Written instruction 1 » In the review roundup on the documentary Four Hours at The Capitol, which newspaper does Anita Singh write for?
Written instruction 2 » Using the review roundup on the documentary Four Hours at The Capitol, explain why Lucy Mangan says the events of that day might not seem that bad, and what in the film shows they were worse.
Written instruction 3 » Carry on the review roundup on the documentary Four Hours at The Capitol from its last sentence.

It’s easy to pass off the events of that day as over-egged current affairs, far removed from reality, as we have a habit of being when consuming unsurmountable amounts of media day-in, day-out. Or, as Lucy Mangan puts it in The Guardian, “ruined by Hollywood spectacle as we all [are], perhaps it didn’t look that bad” but the way in which documentary Four Hours at The Capitol takes us behind the Capitol’s doors, showing “the mentality and mechanics of the crowd, and given the proper scale by which to judge – it was that bad, and worse.”
+ Prefer British politics? Read our review of Blair & Brown: The New Labour Revolution.
Likewise, in The Telegraph, Anita Singh speaks of how the documentary is successful in rewriting a clearly untrue narrative about police involvement on the day. “The police,” she says, “it was plain from this gripping, vivid documentary, were vastly outnumbered and afraid for their lives”. Moreover, Singh mentions how the film veers away from focussing on the “supposed comic elements” like “the “Shaman” in his horned helmet”, a bizarre image burned into our collective consciousness. Instead “Jamie Roberts’s film made clear that this was a war zone, and it took us right into the heart of the battle.”

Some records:
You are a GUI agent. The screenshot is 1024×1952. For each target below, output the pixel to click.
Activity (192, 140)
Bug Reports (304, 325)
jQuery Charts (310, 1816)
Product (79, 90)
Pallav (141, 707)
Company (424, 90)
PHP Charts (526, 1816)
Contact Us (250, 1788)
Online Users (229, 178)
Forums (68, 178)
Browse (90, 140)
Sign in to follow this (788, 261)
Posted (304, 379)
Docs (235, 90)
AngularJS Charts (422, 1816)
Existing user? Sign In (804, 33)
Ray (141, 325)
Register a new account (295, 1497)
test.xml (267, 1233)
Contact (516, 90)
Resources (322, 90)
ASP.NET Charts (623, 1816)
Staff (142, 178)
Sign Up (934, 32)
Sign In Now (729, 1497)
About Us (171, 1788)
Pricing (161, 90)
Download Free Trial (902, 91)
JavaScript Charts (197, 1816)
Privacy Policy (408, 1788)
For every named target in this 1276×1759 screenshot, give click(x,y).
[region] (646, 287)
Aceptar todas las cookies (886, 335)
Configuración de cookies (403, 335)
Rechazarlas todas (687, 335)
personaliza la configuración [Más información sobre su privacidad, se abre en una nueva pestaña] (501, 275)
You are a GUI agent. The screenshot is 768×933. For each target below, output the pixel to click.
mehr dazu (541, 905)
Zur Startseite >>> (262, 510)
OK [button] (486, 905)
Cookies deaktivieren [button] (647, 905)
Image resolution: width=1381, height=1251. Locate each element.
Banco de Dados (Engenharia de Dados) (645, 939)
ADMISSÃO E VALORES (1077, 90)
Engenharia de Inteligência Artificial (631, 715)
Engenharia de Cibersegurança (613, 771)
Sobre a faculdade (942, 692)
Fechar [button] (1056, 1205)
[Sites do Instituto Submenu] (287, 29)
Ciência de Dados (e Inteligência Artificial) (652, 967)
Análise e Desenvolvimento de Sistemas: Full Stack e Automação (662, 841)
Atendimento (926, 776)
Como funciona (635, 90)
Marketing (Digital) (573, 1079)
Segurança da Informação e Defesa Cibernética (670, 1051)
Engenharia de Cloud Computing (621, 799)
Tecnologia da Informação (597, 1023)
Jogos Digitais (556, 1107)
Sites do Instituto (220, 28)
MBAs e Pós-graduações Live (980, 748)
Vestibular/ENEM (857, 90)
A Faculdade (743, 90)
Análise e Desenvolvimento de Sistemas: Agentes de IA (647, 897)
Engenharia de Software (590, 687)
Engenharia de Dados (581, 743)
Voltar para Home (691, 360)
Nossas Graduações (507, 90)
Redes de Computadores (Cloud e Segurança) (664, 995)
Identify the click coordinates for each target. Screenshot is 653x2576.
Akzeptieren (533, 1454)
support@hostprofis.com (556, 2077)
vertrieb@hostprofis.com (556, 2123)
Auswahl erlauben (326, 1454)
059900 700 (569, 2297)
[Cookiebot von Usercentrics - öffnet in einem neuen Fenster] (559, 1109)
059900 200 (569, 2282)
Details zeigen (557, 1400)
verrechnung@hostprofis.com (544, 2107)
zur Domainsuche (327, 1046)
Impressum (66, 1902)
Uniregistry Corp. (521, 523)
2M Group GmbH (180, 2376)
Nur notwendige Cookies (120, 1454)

Final result 1 » The Telegraph

Final result 2 » Mangan suggests that audiences, "ruined by Hollywood spectacle," may assume it didn't look that bad. The documentary takes viewers behind the Capitol's doors and shows "the mentality and mechanics of the crowd" at the proper scale. That makes clear it was that bad, and worse.

Final result 3 »
Despite this, the sheer madness of the event makes the film “90-minutes of edge-of-your-seat suspense”, in the words of the Financial Times’ Suzi Feay. “A Hollywood action director”, she goes on to say, “with a mega-budget and a roster of stars might still be struck by this account”, so don’t stress – it’s far from a snoozy watch.
+ For another brilliant documentary hot off the press try The Velvet Underground.
We love a good documentary here at Must, but this one – pardon the pun – trumps the rest. The only thing that would improve it is a cameo from Louis Theroux, awkwardly hovering alongside the infamous horned man, naively asking about his thoughts on the election. Next time, hey?
First shown October 2021.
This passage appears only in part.